> _Auszug_
▬▬▬

Die Kompany-Bayern im Check: Was ist wirklich besser als unter Tuchel - und was nicht?

Der FC Bayern möchte mit Vincent Kompany an alte Glanzzeiten anschließen und die Tuchel-Ära vergessen machen. Doch was ist unter dem Belgier tatsächlich besser als unter dem Ex-Coach?
Vincent Kompany zeigt seinen Stars, wo es lang geht.
Vincent Kompany zeigt seinen Stars, wo es lang geht. / Stefan Matzke - sampics/GettyImages
facebooktwitterreddit

Im Sommer hat Vincent Kompany die Nachfolge von Ex-Bayern-Coach Thomas Tuchel angetreten. Der Belgier sollte der in der Saison 2023/24 teilweise leblosen Mannschaft neuen Esprit verleihen. Der neue Coach machte bereits im Rahmen der Begrüßungs-PK einen guten Eindruck und stärkte damit die Hoffnungen auf sehenswerten Offensivfußball. Seine Verpflichtung ging auch mit der Erwartung einher, dass er vor allem junge Spieler noch mehr fördern kann als Vorgänger Tuchel.

▬▬▬

> _Auszüge aus Datensätzen_
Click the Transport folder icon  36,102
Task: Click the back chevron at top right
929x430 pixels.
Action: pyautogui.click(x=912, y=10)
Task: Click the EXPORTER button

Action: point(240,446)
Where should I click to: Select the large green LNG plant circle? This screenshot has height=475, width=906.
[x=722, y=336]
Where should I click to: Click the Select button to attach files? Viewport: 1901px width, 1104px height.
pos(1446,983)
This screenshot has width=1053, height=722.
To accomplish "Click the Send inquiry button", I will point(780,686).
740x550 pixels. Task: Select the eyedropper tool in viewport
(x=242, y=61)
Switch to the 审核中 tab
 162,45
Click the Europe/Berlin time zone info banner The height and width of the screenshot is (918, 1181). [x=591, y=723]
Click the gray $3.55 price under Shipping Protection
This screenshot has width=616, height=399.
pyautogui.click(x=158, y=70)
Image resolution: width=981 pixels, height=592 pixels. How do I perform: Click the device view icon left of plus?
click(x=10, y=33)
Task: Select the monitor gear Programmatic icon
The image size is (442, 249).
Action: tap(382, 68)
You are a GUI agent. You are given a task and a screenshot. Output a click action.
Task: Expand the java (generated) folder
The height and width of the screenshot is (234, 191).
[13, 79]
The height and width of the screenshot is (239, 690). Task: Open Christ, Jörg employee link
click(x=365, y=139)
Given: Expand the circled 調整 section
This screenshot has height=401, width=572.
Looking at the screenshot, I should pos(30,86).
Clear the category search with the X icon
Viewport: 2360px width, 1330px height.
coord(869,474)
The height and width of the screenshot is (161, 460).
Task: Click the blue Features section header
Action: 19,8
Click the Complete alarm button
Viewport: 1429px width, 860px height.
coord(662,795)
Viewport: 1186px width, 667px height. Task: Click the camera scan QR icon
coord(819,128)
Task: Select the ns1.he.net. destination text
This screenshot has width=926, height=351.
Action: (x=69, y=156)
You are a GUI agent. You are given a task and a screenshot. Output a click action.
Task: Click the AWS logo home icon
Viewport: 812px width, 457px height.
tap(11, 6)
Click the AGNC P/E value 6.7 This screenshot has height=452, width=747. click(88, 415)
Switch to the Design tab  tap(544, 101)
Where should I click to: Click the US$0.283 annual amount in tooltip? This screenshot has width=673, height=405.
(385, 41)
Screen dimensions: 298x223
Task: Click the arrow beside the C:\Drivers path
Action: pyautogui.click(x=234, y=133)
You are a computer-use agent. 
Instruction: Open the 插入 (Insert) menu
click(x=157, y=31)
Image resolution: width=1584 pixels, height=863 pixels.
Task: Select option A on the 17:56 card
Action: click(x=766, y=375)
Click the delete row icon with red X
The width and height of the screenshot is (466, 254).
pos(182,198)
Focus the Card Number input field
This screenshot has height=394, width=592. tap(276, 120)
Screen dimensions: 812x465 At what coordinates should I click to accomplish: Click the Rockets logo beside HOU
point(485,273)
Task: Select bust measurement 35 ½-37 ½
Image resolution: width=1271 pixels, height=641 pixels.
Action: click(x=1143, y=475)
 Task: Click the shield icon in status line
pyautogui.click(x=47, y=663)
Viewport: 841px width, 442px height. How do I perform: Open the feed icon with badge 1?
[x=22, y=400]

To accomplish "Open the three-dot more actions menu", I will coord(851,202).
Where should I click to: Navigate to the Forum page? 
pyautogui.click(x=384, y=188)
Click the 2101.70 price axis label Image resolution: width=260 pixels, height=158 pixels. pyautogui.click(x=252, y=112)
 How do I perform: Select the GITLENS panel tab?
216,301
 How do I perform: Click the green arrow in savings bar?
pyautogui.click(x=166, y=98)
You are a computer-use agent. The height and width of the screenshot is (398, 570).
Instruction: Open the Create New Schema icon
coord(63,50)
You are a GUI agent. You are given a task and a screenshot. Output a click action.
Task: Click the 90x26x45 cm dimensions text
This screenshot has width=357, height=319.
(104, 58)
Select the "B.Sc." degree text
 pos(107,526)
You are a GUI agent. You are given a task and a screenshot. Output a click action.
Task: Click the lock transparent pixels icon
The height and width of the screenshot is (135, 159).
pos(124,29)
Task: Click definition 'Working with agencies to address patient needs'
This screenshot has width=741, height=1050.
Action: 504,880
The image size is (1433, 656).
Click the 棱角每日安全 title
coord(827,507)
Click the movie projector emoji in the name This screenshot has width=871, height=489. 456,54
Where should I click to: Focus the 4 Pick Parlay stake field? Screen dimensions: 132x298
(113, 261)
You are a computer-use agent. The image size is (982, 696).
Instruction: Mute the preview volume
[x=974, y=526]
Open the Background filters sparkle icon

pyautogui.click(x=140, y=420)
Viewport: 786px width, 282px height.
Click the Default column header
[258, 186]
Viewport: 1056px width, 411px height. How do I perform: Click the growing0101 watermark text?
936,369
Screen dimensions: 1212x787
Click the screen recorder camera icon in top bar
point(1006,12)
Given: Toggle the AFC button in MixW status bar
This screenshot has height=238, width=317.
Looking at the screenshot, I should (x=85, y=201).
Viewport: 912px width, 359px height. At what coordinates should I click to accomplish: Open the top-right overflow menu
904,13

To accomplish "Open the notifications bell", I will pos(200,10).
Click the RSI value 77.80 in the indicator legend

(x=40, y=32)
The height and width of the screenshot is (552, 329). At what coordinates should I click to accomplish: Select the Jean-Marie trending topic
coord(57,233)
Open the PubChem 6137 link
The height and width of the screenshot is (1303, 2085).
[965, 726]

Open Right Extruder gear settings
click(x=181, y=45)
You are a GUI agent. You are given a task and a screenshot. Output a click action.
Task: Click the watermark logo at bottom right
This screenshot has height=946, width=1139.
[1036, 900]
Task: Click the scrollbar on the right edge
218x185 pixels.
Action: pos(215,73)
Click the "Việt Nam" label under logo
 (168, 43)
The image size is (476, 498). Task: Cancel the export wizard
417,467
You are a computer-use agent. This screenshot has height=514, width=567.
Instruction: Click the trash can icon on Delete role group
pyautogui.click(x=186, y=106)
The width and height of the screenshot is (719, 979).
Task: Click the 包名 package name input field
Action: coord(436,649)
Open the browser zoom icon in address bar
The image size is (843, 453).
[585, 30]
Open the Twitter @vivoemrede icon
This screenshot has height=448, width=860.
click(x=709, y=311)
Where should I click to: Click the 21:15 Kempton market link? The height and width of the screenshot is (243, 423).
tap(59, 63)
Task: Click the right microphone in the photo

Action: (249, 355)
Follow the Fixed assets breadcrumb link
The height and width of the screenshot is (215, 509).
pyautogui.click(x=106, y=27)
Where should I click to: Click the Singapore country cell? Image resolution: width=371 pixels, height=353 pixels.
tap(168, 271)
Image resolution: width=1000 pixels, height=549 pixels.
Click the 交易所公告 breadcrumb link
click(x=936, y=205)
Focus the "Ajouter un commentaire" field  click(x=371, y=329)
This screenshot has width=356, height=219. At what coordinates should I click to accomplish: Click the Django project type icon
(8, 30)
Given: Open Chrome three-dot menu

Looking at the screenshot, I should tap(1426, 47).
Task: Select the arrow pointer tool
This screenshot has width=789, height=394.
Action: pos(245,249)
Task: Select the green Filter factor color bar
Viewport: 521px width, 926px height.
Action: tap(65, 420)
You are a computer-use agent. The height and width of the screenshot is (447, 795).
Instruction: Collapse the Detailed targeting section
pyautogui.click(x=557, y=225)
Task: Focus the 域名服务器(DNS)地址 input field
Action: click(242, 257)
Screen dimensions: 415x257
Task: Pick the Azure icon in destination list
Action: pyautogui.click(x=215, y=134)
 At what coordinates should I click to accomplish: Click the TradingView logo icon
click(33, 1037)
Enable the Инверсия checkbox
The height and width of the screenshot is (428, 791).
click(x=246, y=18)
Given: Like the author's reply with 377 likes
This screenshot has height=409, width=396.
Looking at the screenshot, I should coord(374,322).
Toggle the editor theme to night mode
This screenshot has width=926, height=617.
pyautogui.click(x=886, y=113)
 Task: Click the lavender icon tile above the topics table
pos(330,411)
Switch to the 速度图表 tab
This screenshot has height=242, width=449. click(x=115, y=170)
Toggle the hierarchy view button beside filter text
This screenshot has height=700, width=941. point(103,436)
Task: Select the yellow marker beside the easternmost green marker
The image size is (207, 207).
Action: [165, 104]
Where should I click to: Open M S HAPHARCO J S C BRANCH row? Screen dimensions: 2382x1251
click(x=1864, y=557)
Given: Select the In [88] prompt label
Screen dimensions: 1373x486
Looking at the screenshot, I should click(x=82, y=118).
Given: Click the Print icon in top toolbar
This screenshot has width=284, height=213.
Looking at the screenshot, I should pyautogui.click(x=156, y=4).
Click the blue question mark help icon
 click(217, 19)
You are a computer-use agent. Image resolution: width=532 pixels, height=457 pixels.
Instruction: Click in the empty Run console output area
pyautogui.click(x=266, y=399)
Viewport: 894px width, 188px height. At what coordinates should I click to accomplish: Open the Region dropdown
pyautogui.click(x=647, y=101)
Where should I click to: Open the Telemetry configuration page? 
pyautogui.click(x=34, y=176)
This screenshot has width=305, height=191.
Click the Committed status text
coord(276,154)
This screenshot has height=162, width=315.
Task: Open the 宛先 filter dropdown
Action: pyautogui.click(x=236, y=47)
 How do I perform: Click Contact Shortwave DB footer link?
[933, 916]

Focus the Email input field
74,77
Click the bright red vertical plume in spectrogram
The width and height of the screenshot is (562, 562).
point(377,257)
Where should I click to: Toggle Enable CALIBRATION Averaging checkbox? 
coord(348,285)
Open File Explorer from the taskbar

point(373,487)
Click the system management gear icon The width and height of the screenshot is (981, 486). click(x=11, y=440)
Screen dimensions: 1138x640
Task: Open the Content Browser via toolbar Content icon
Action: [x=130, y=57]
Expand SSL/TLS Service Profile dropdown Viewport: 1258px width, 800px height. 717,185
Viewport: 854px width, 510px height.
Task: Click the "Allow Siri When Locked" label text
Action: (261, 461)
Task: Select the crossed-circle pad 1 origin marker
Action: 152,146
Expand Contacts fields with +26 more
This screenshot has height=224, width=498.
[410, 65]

▬▬▬

> _Aufgaben_
a – Wessen Nachfolge hat Vincent Kompany laut dem Text über den FC Bayern im Sommer angetreten?
b – Schreibe die Zeilen der Datensätze von der Zeile mit „Open the Twitter @vivoemrede icon“ bis zur Zeile mit „Action: (249, 355)“ als JSON-Liste von Zeichenketten um, mit einem Eintrag je Zeile und ohne Leerzeilen.
Der Text und die Datensätze hängen inhaltlich nicht zusammen.

> _Lösungen_
a – Die Nachfolge von Thomas Tuchel.

b –
[
  "Open the Twitter @vivoemrede icon",
  "This screenshot has height=448, width=860.",
  "click(x=709, y=311)",
  "Where should I click to: Click the 21:15 Kempton market link? The height and width of the screenshot is (243, 423).",
  "tap(59, 63)",
  "Task: Click the right microphone in the photo",
  "Action: (249, 355)"
]